Russia has warned the West saying it was playing with fire by considering allowing Ukraine to strike deep into Russia with Western missiles and cautioned the United States on Tuesday that World War Three would not be confined to Europe.
Ukraine attacked Russia's western Kursk region on August 6 and has carved out a slice of territory in the biggest foreign attack on Russia since World War Two. President Vladimir Putin said there would be a worthy response from Russia to the attack.
Sergei Lavrov, who has served as Putin's foreign minister for more than 20 years, said that the West was seeking to escalate the Ukraine war and was "asking for trouble" by considering Ukrainian requests to halt a ban on using foreign-supplied weapons in deep parts of Russia.
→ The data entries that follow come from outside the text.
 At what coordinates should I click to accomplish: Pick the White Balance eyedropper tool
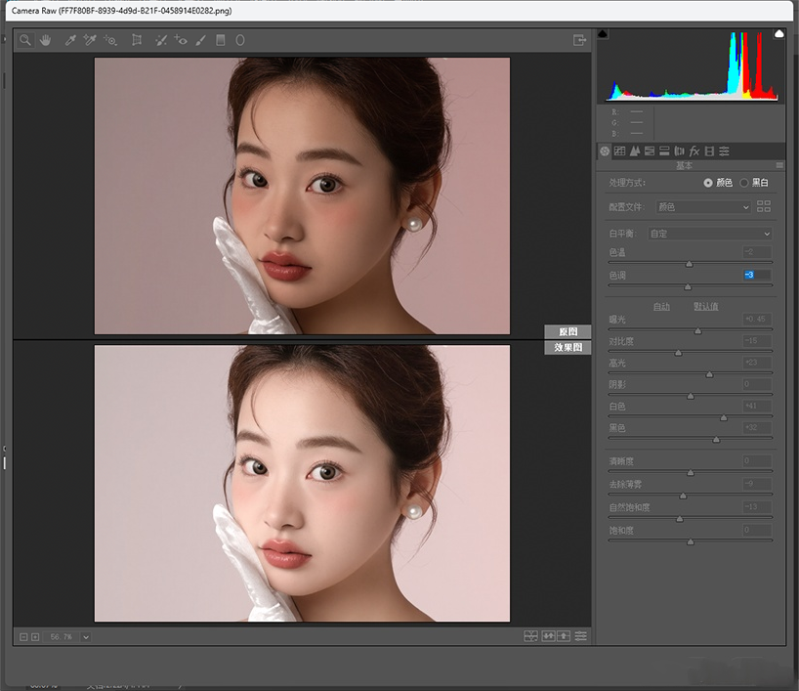click(x=70, y=40)
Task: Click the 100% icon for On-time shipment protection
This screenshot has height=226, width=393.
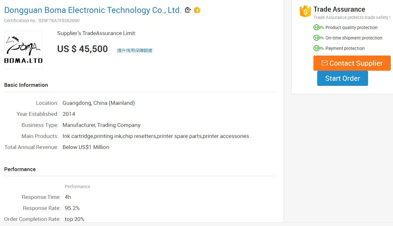Action: (319, 38)
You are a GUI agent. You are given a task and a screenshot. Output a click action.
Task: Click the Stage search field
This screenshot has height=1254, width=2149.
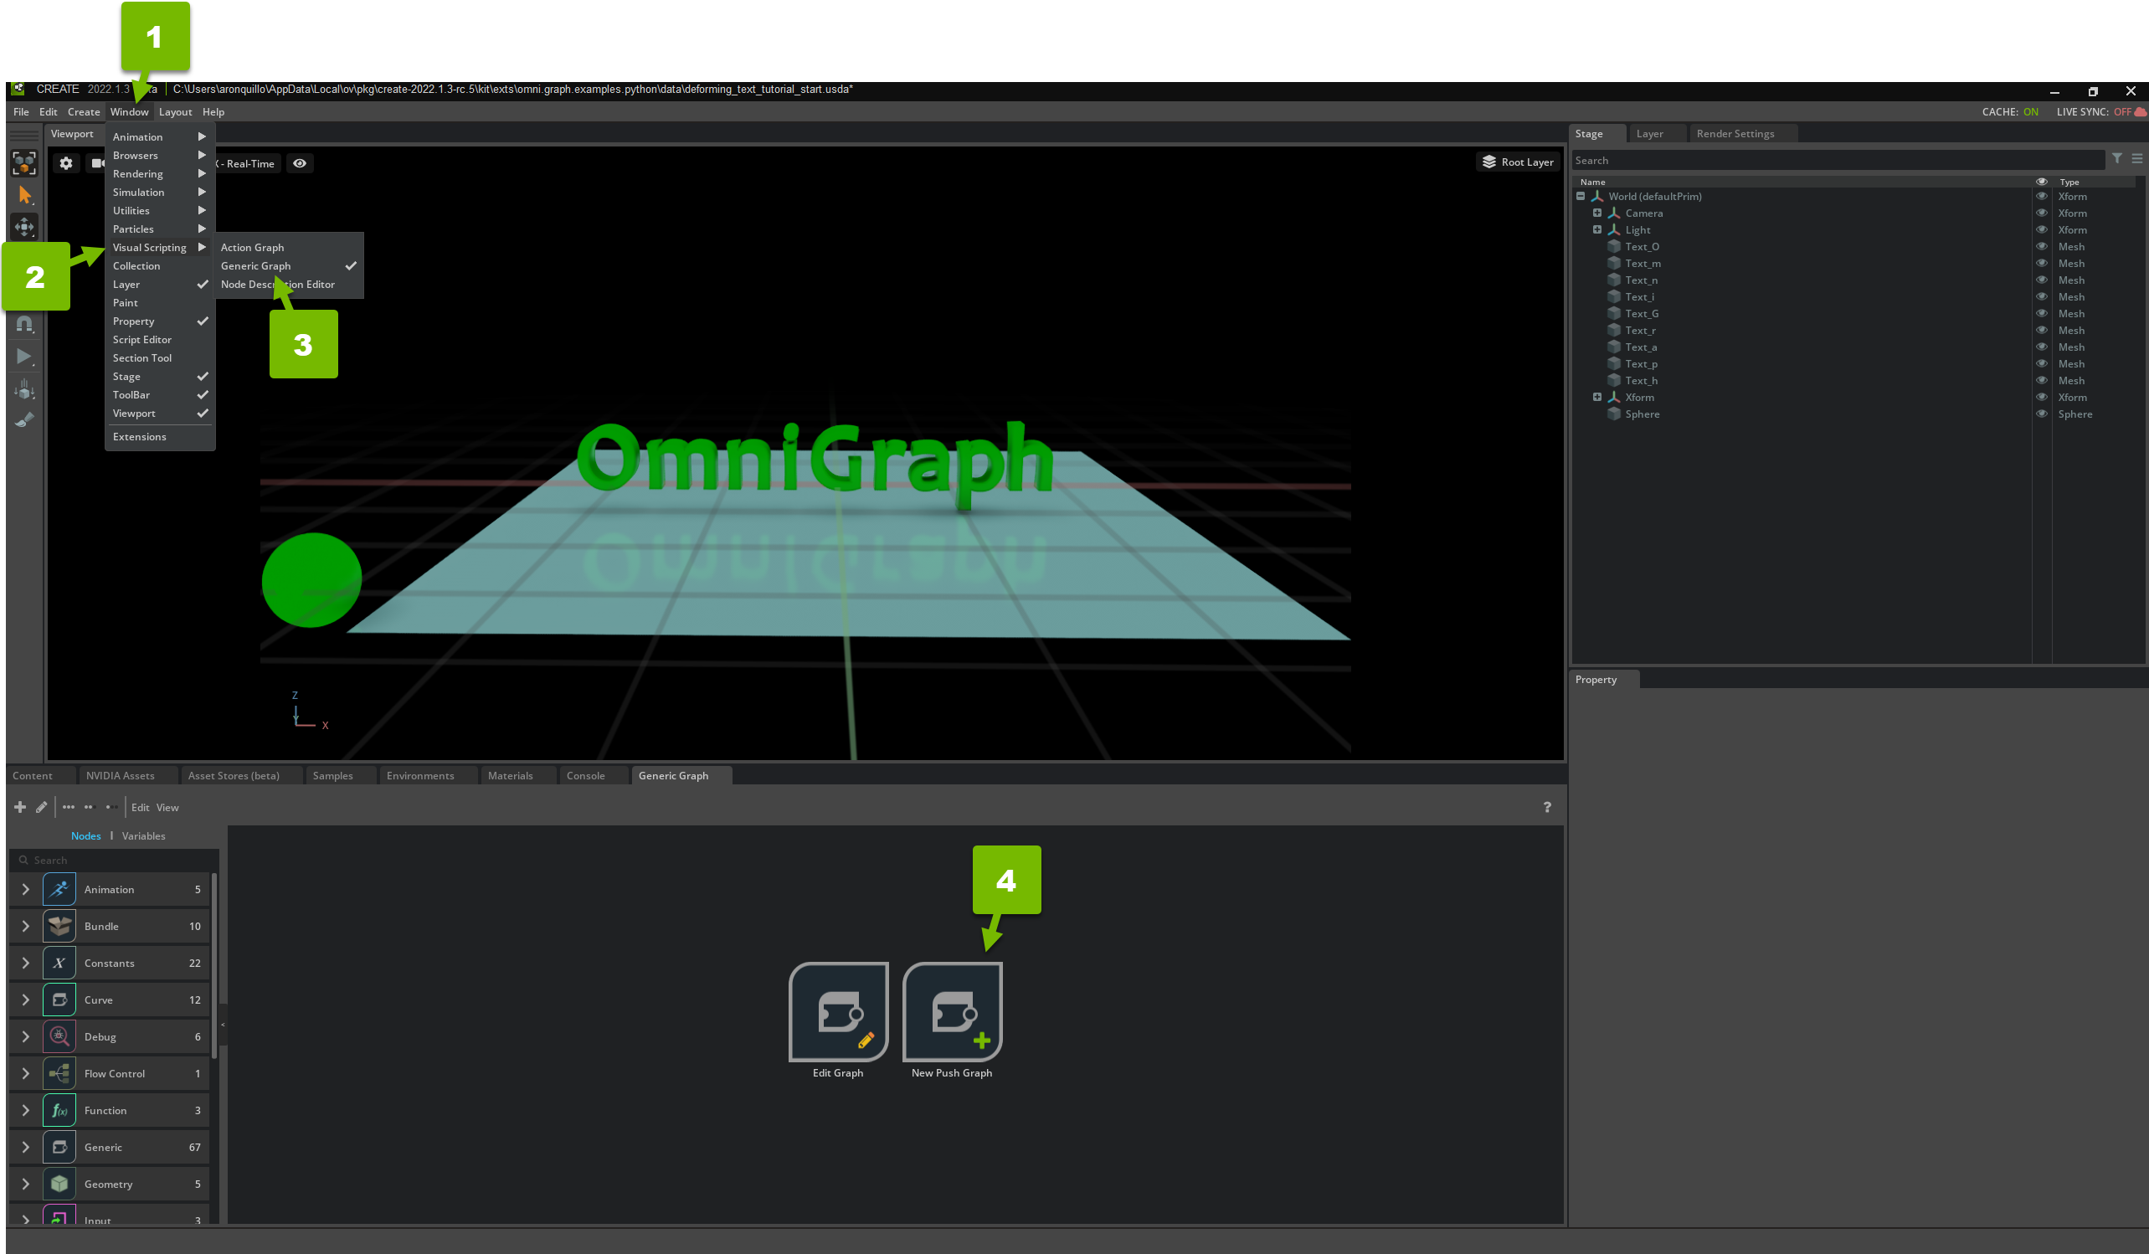tap(1833, 160)

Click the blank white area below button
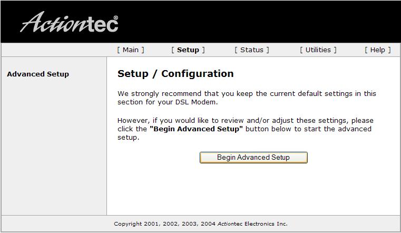pos(253,189)
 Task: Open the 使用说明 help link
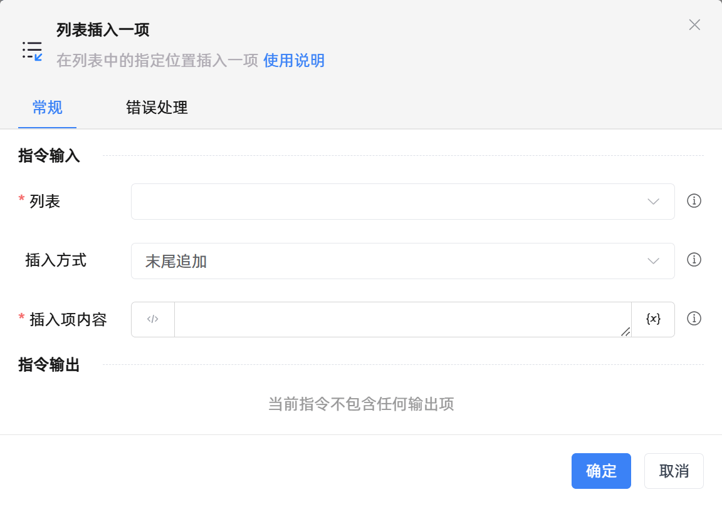(x=293, y=61)
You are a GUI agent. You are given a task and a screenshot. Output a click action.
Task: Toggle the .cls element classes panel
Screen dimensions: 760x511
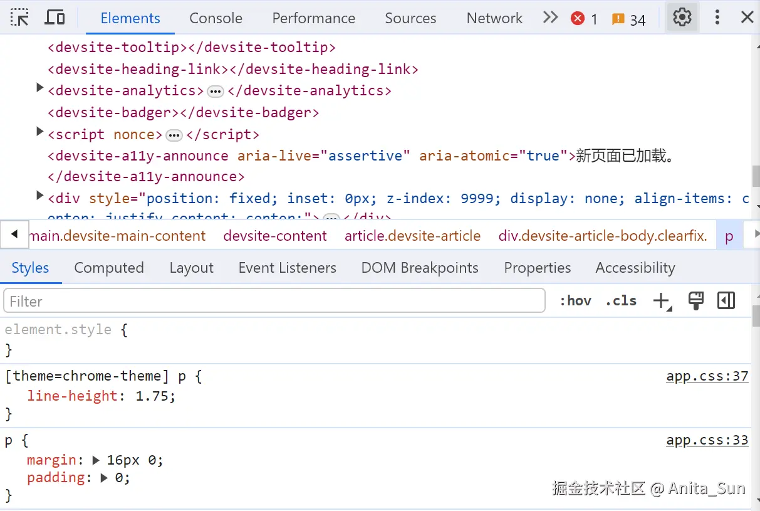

Since invading Ukraine in 2022, Putin has repeatedly warned of the risk of a much larger war involving the world's biggest nuclear powers, though he has said Russia does not want a conflict with the U.S.-led NATO alliance.
"We are now confirming once again that playing with fire - and they are like small children playing with matches - is a very dangerous thing for grown-up uncles and aunts who are entrusted with nuclear weapons in one or another Western country," Lavrov told reporters in Moscow.
"Americans unequivocally associate conversations about the Third World War as something that, God forbid, if it happens, will affect Europe exclusively," Lavrov said.
Lavrov added that Russia was "clarifying" its nuclear doctrine.
Russia's 2020 nuclear doctrine says the president can use a nuclear weapon "when the very existence of the state is put under threat".
Ukrainian President Volodymyr Zelenskiy said earlier this month that the assault on Russia's Kursk region showed that Kremlin threats of retaliation or nuclear war were a bluff.
Zelenskiy said Ukraine, because of the restrictions imposed by allies, could not use the weapons at its disposal to hit some Russian military targets. He urged allies to be bolder in their decisions about how to help Kyiv in the war.